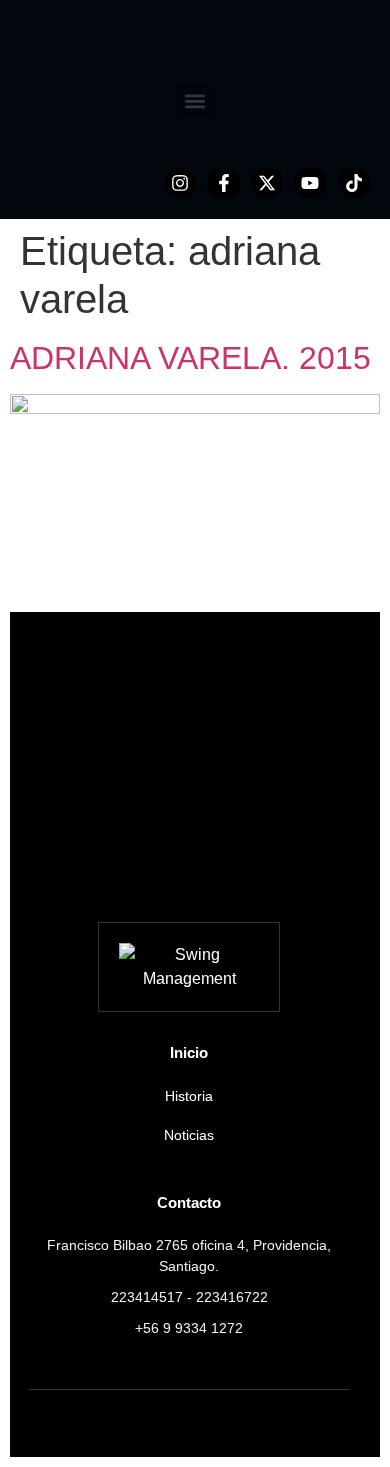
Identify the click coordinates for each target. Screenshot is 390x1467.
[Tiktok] (354, 183)
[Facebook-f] (223, 183)
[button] (195, 100)
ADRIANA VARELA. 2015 (190, 358)
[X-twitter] (267, 183)
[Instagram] (180, 183)
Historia (189, 1096)
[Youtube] (310, 183)
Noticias (189, 1135)
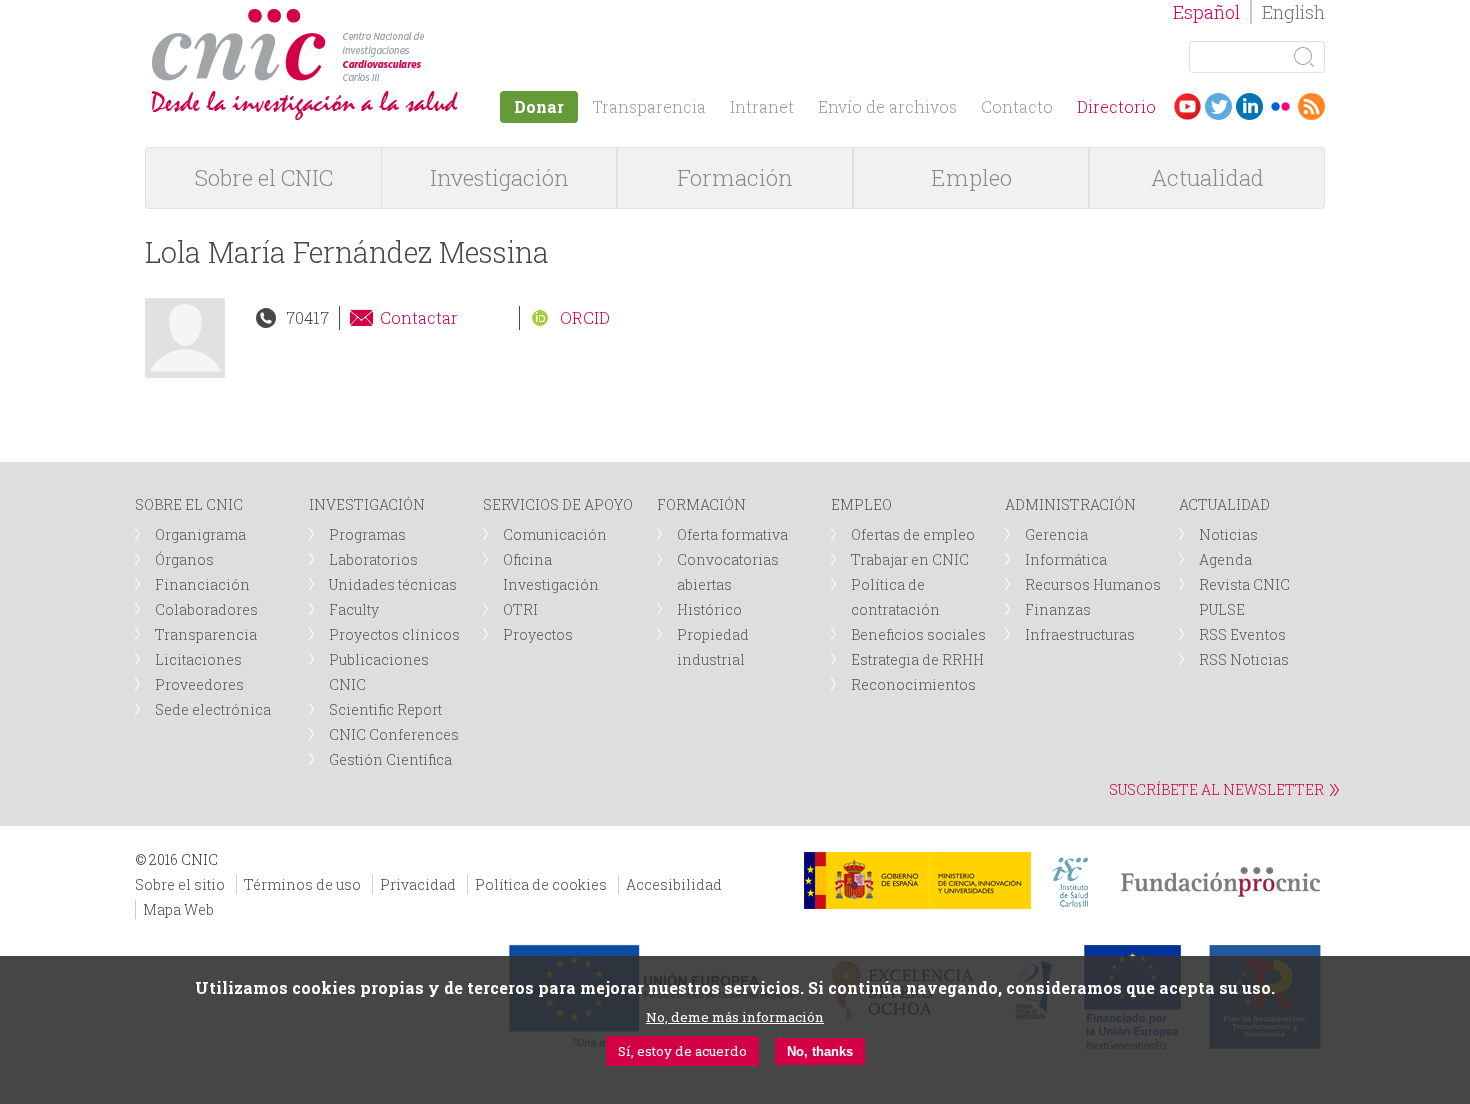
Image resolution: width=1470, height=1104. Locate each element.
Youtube (1187, 106)
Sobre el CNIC (264, 177)
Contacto (1017, 106)
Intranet (762, 106)
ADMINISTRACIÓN (1070, 504)
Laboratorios (373, 559)
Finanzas (1058, 609)
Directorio (1116, 106)
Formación (735, 177)
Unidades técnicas (393, 584)
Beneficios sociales (918, 634)
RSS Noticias (1244, 659)
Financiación (202, 584)
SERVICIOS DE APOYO (558, 504)
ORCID (585, 317)
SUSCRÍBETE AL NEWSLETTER (1216, 789)
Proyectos (538, 634)
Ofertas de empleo (913, 534)
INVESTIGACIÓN (367, 504)
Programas (367, 534)
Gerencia (1056, 534)
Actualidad (1207, 177)
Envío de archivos (887, 106)
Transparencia (649, 106)
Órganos (184, 559)
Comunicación (555, 534)
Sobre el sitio (180, 884)
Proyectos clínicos (394, 634)
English (1293, 12)
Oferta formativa (732, 534)
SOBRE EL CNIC (189, 504)
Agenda (1225, 559)
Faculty (354, 609)
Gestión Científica (390, 759)
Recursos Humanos (1093, 584)
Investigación (499, 177)
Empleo (971, 177)
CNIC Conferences (394, 734)
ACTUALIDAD (1224, 504)
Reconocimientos (913, 684)
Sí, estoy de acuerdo (682, 1051)
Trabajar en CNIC (910, 559)
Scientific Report (385, 709)
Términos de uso (302, 884)
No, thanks (820, 1051)
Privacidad (418, 884)
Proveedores (199, 684)
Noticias (1228, 534)
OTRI (520, 609)
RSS (1311, 106)
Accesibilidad (674, 884)
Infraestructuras (1080, 634)
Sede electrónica (213, 709)
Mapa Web (178, 909)
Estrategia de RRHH (917, 659)
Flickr (1280, 106)
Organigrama (200, 534)
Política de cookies (541, 884)
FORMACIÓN (701, 504)
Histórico (709, 609)
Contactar (419, 317)
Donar (539, 106)
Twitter (1218, 106)
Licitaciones (198, 659)
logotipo (431, 18)
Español (1206, 12)
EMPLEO (861, 504)
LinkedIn (1249, 106)
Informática (1066, 559)
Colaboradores (206, 609)
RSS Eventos (1242, 634)
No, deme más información (735, 1017)
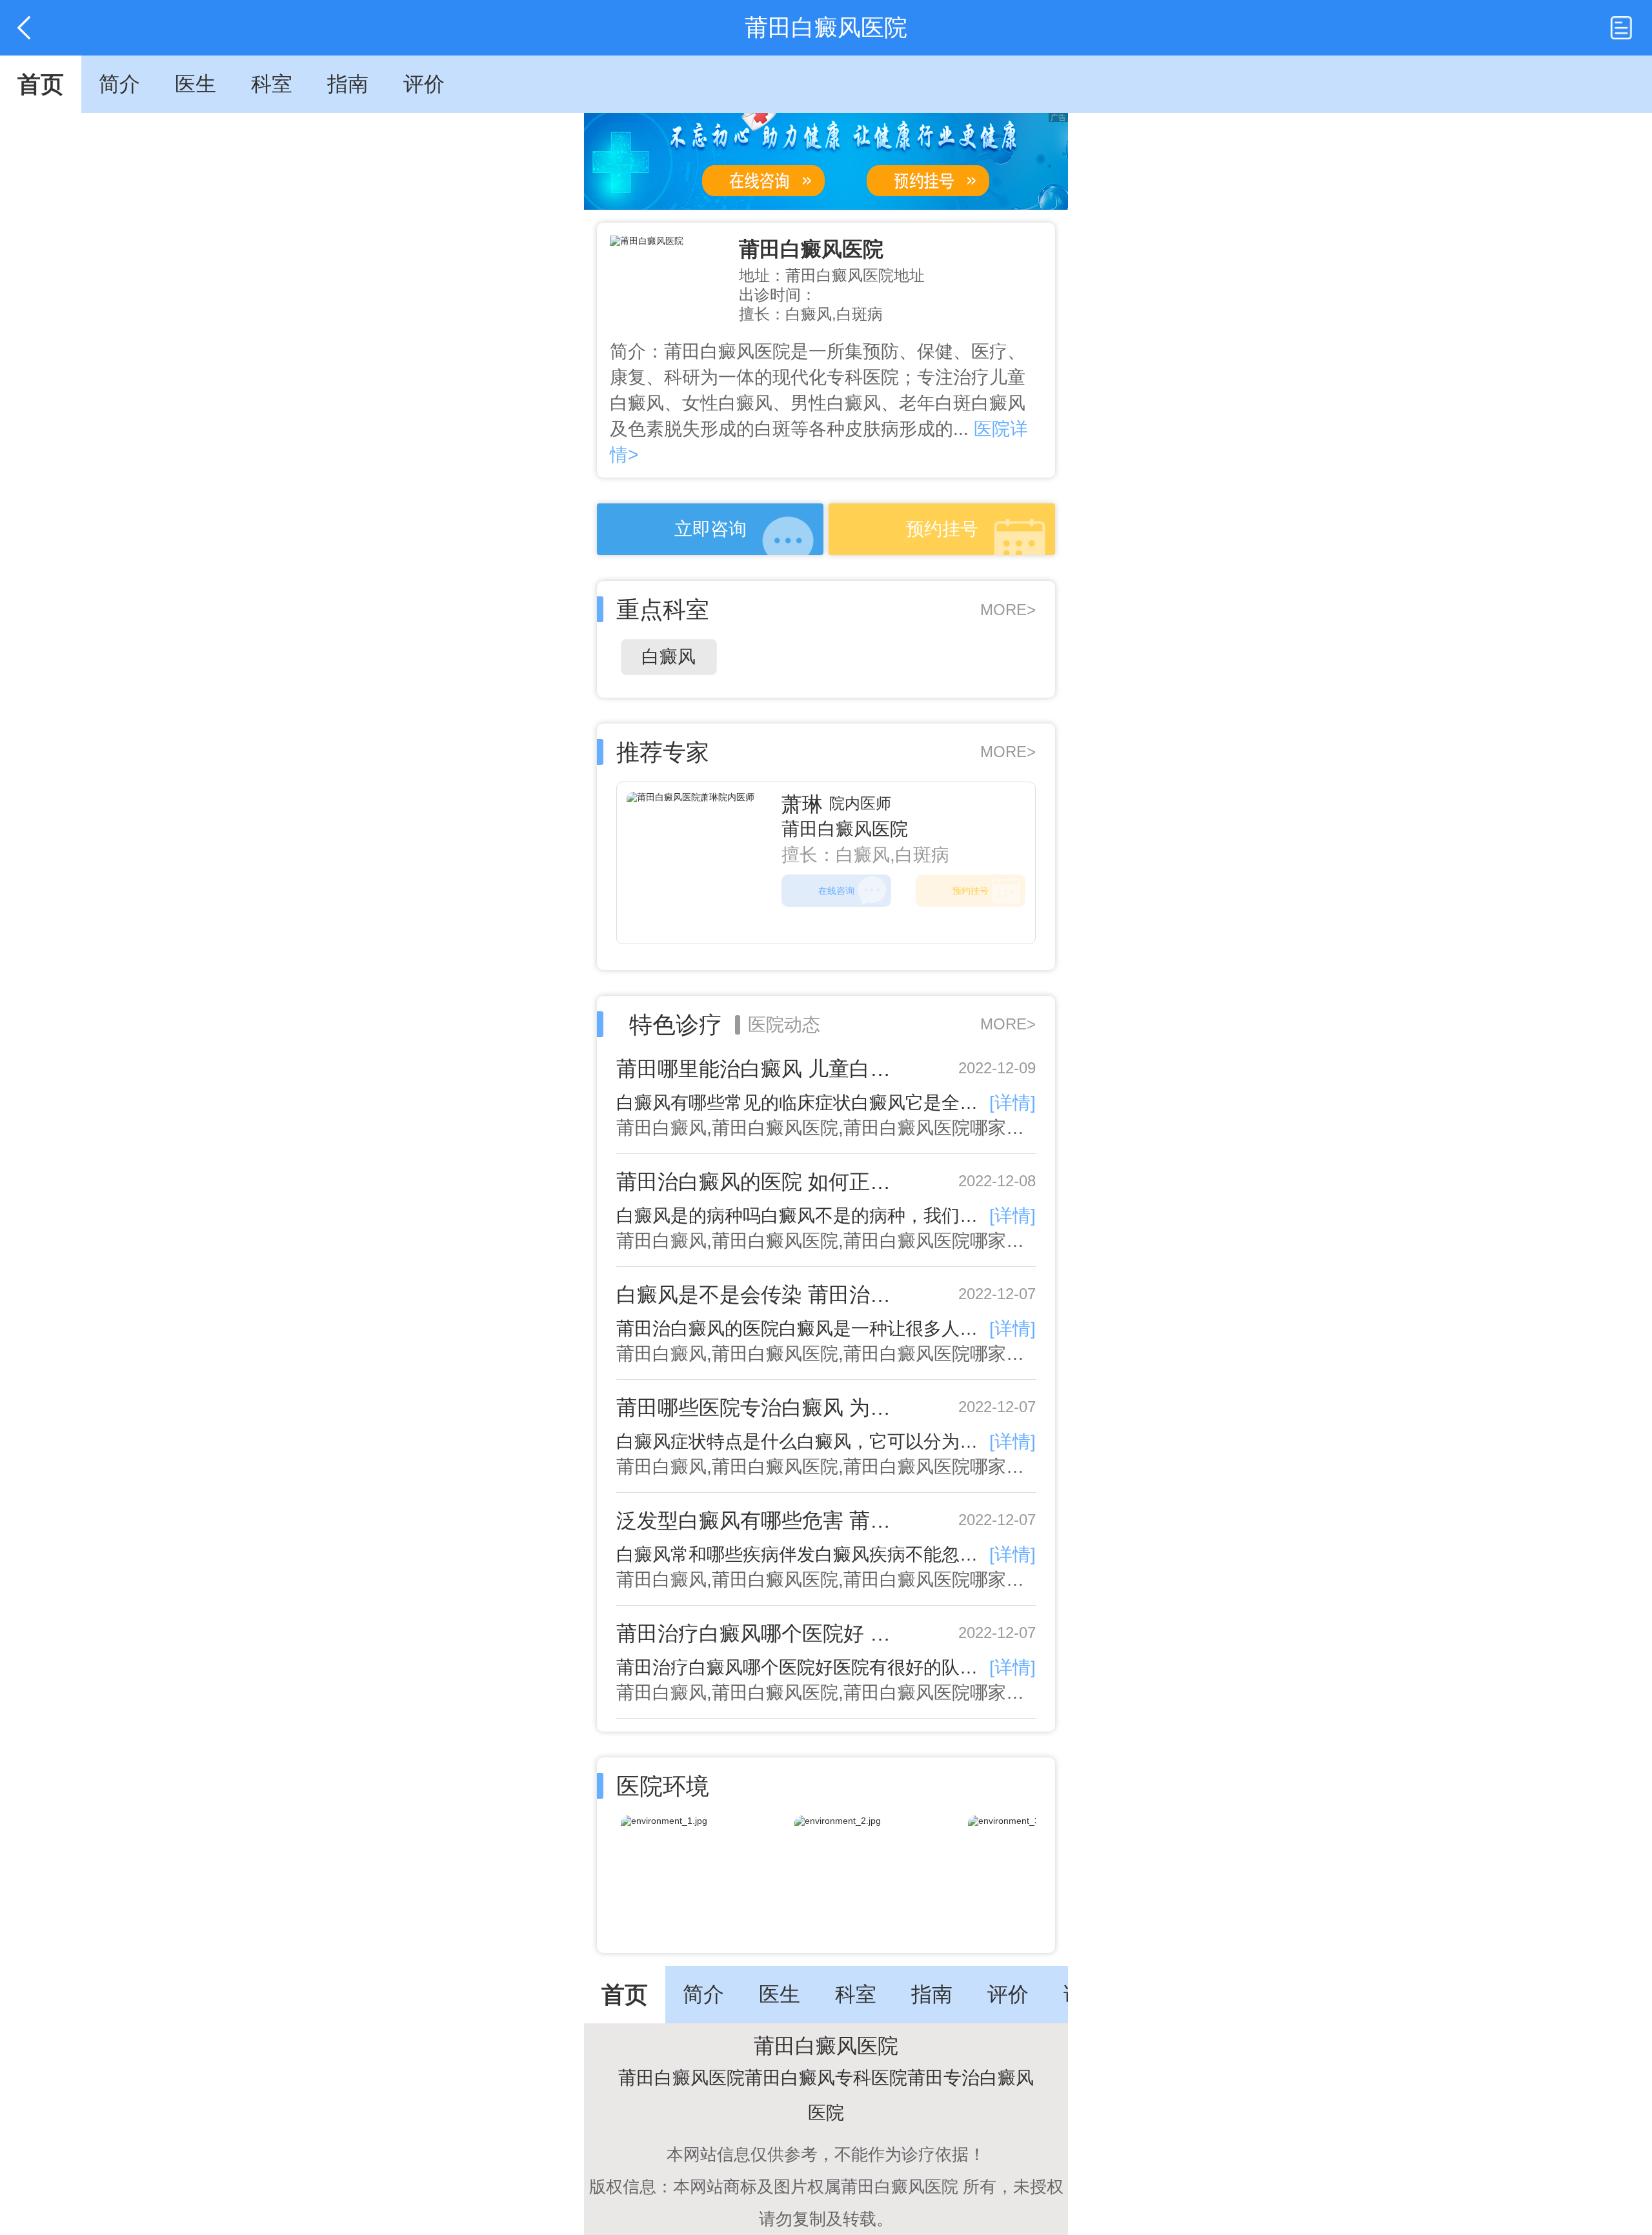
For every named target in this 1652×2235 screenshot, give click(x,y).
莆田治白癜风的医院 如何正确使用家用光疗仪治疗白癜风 (763, 1181)
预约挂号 (942, 529)
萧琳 (802, 804)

● ● ●

**Assigned task**
Retype the lines above exactly, no pictures.

**Answer to the exercise**
Identify the click coordinates for each target. Screenshot is 390x1467.
[Tiktok] (354, 183)
[Facebook-f] (223, 183)
[button] (195, 100)
ADRIANA VARELA. 2015 (190, 358)
[X-twitter] (267, 183)
[Instagram] (180, 183)
Historia (189, 1096)
[Youtube] (310, 183)
Noticias (189, 1135)
Image resolution: width=1470, height=1104. Locate each element.
Youtube (1187, 106)
Sobre el CNIC (264, 177)
Contacto (1017, 106)
Intranet (762, 106)
ADMINISTRACIÓN (1070, 504)
Laboratorios (373, 559)
Finanzas (1058, 609)
Directorio (1116, 106)
Formación (735, 177)
Unidades técnicas (393, 584)
Beneficios sociales (918, 634)
RSS Noticias (1244, 659)
Financiación (202, 584)
SERVICIOS DE APOYO (558, 504)
ORCID (585, 317)
SUSCRÍBETE AL NEWSLETTER (1216, 789)
Proyectos (538, 634)
Ofertas de empleo (913, 534)
INVESTIGACIÓN (367, 504)
Programas (367, 534)
Gerencia (1056, 534)
Actualidad (1207, 177)
Envío de archivos (887, 106)
Transparencia (649, 106)
Órganos (184, 559)
Comunicación (555, 534)
Sobre el sitio (180, 884)
Proyectos clínicos (394, 634)
English (1293, 12)
Oferta formativa (732, 534)
SOBRE EL CNIC (189, 504)
Agenda (1225, 559)
Faculty (354, 609)
Gestión Científica (390, 759)
Recursos Humanos (1093, 584)
Investigación (499, 177)
Empleo (971, 177)
CNIC Conferences (394, 734)
ACTUALIDAD (1224, 504)
Reconocimientos (913, 684)
Sí, estoy de acuerdo (682, 1051)
Trabajar en CNIC (910, 559)
Scientific Report (385, 709)
Términos de uso (302, 884)
No, thanks (820, 1051)
Privacidad (418, 884)
Proveedores (199, 684)
Noticias (1228, 534)
OTRI (520, 609)
RSS (1311, 106)
Accesibilidad (674, 884)
Infraestructuras (1080, 634)
Sede electrónica (213, 709)
Mapa Web (178, 909)
Estrategia de RRHH (917, 659)
Flickr (1280, 106)
Organigrama (200, 534)
Política de cookies (541, 884)
FORMACIÓN (701, 504)
Histórico (709, 609)
Contactar (419, 317)
Donar (539, 106)
Twitter (1218, 106)
Licitaciones (198, 659)
logotipo (431, 18)
Español (1206, 12)
EMPLEO (861, 504)
LinkedIn (1249, 106)
Informática (1066, 559)
Colaboradores (206, 609)
RSS Eventos (1242, 634)
No, deme más información (735, 1017)
For every named target in this 1652×2235 screenshot, give click(x,y).
莆田治白癜风的医院 如何正确使用家用光疗仪治疗白癜风 (763, 1181)
预约挂号 (942, 529)
萧琳 (802, 804)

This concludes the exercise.